Vaderlandsch woordenboek

Jacobus Kok (1780)

Gepubliceerd op 31-10-2023

CARAUSIUS

betekenis & definitie

geboortig uit het Gooiland, en, volgens S. VAN LEEUWEN, Admiraal van Keizer MAXIMIANUS, was, omtrent het jaar twee honderd en tagtig, zeer beroemd ter zee.
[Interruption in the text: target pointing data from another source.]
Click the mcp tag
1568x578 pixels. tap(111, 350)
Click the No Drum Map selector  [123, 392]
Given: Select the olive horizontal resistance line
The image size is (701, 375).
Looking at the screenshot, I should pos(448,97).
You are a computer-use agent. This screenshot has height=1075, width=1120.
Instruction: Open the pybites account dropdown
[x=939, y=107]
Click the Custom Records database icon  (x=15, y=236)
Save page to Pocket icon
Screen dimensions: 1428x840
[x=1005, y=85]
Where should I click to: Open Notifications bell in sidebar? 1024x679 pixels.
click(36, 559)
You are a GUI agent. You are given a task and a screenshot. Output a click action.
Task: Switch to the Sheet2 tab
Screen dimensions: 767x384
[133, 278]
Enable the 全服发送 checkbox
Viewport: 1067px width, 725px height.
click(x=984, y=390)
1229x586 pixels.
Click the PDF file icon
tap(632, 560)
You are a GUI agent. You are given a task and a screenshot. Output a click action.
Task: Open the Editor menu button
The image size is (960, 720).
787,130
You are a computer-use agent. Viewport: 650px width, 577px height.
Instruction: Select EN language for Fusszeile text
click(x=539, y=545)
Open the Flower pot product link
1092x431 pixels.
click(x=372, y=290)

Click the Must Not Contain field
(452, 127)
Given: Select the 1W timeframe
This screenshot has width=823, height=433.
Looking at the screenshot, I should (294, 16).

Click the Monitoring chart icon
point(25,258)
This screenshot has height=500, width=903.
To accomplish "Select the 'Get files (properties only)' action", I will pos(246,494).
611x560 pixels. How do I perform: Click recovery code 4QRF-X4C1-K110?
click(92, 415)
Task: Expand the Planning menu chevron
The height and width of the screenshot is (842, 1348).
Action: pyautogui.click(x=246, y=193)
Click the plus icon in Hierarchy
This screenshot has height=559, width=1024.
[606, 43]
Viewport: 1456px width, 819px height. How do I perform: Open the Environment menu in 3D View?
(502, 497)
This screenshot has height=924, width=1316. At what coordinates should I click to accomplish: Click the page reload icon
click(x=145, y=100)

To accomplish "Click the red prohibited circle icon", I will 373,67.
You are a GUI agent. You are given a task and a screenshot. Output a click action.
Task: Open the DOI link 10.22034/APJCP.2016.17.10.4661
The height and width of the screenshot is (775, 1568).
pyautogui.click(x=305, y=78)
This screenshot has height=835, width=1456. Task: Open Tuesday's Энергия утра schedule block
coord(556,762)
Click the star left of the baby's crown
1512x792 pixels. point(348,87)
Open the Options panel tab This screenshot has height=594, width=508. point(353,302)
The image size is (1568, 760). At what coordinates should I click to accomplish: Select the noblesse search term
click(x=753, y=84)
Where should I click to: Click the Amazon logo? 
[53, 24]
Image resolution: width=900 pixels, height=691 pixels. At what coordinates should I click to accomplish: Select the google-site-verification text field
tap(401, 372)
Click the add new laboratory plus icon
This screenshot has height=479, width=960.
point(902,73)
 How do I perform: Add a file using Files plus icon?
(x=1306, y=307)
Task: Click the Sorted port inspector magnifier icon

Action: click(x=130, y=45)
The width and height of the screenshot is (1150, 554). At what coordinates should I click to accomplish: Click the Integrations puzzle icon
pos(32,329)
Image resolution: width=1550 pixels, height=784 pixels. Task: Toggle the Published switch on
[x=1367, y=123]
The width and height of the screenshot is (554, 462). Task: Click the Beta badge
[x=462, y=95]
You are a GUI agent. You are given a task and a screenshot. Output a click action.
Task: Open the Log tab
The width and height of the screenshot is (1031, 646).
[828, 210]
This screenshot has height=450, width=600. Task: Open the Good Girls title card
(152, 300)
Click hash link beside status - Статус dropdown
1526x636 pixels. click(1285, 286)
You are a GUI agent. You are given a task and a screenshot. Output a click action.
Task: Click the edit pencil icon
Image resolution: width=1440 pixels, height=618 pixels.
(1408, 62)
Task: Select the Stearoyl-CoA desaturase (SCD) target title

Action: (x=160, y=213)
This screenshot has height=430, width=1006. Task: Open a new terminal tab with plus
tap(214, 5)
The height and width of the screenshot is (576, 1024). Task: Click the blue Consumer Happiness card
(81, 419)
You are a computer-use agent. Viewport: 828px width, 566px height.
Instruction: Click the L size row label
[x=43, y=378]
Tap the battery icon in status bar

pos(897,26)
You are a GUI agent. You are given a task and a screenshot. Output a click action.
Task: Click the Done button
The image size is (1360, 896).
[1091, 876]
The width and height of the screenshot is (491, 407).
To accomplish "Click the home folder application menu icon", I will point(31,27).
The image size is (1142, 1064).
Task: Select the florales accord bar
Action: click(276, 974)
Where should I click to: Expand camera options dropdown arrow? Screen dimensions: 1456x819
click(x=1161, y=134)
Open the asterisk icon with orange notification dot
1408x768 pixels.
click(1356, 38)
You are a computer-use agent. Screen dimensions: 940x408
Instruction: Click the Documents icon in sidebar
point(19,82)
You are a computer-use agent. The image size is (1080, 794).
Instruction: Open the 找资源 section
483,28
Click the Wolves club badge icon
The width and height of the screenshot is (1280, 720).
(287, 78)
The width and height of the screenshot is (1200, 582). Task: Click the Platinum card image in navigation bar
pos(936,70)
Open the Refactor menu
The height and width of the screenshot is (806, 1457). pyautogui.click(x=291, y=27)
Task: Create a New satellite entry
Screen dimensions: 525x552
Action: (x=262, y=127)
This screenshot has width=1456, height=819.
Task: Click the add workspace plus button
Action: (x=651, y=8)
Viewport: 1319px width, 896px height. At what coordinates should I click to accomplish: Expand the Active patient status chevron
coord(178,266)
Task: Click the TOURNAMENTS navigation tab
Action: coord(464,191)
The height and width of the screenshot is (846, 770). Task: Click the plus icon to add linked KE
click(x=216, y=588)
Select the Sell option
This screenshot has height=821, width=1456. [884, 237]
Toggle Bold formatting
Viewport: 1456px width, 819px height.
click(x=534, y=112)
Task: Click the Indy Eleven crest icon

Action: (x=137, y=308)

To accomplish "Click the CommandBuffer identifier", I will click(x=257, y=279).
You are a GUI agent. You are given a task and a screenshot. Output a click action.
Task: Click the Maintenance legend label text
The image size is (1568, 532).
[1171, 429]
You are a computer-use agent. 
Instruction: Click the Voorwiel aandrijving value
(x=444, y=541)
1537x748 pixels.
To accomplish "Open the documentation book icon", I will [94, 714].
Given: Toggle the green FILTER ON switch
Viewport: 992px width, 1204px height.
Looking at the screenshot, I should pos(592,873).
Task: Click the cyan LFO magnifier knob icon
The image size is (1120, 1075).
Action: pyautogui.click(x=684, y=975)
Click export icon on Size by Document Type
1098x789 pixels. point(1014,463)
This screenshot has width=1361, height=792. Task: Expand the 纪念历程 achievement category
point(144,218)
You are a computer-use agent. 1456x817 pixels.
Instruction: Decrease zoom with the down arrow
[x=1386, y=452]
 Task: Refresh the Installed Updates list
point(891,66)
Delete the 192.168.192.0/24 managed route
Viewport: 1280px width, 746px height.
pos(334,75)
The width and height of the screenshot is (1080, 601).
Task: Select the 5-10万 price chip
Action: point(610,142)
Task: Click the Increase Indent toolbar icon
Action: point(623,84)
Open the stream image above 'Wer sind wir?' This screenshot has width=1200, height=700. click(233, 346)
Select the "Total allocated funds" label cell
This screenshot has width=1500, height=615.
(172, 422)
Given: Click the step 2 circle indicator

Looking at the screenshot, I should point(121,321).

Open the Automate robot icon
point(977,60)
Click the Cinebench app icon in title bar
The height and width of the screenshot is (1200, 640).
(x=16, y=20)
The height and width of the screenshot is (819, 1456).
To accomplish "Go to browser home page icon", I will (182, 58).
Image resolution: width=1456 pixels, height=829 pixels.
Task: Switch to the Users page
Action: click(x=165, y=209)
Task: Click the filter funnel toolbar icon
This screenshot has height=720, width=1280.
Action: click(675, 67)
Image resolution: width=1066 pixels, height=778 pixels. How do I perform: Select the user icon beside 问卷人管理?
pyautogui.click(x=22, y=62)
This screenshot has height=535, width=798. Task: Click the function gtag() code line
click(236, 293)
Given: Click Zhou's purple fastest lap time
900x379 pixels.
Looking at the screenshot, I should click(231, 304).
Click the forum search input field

Bij gemelden Keizer in ongunst geraakt zijnde, begaf hij zig naar Brittanje, en maatigde zig aldaar het hoogste gebied aan; ja wierp zig zelfs als Keizer op. Doch wij zouden hem liever houden voor een Geldersman, genaamd CARAUS, waarvoor de Romeinen CARAUSIUS geschreven hebben. Men weet, uit de Geschiedenissen van dien tijd, dat ’er, onder de regeering van DIOCLETIANUS en MAXIMIANUS, groote beroerten in het Rijk ontstaan waren, en dat hij, als Zeevoogd, de Vlaamsche kusten bewaarde, tegen de invallen der Franken en Saxen: ook, dat hij groote overwinningen en buit op hen behaalde, vermits hij, door de Batavische volken, kragtdaadig ondersteund werd; waarvoor hij hun, echter, een gedeelte van den buit moest afstaan: iets, ‘t welk hij te ligter doen kon, vermits hij geen de minste rekening aan de Romeinsche Stadhouders deed, noch iets in de schatkist van het Rijk bragt; het welk dan ook de oorzaak was, dat de Stadhouder beval, hem omtebrengen, en dat hij, dit ontwaar wordende, met de geroofde goederen, de vlucht naar Brittanje nam. DEOCLETIAAN, elders de handen vol hebbende, gaf hem, geduurende den tijd van zeven jaaren, gelegenheid om aldaar zijn rol te speelen. MAXIMIANUS, die tot medegenoot van het Rijk was aangenomen, zond CONSTANTINUS CHLORUS tegen hem; doch hij wist zig zo wel te verdedigen, dat beide de Keizers zig gedwongen vonden, een verdrag met hem aantegaan, en hem, als Keizer of Koning, in ‘t bezit van Engeland te laaten; tot dat hij, na verloop der gezegde zeven jaaren, door eenen zijner huisgenooten, ALECTUS genaamd, vermoord werd. Deze, zig het oppergezach hebbende aangemaatigd, werd, drie jaaren daarna, door ASCLEPIADORUS, Overste der Lijfwachten, mede omgebragt. Na hem kwam het gewest van Brittanje weder onder de magt der Romeinen. Behalven de gemelde ontrouw, door CARAUSIUS, ten aanzien van ‘t Rijk, gepleegd, werd hem nog ten lasten gelegd, dat hij aan de Frankische en Saxische Roovers eene vrijen doortogt in de landen, en ook in het gebied van het Rijk vergund hebbende, dezelven hunnen buit ontweldigd, en dien voor zig behouden had.

Zie VAN LEEUWEN, Bat. Ill. fol. 379. PONTANUS, Geldersche Geschiedenissen, II. Deel, fol. 20. COEFFETAEU, Romeinsche Historiën. SCHOTANUS, Chronijk van Friesland, fol. 29.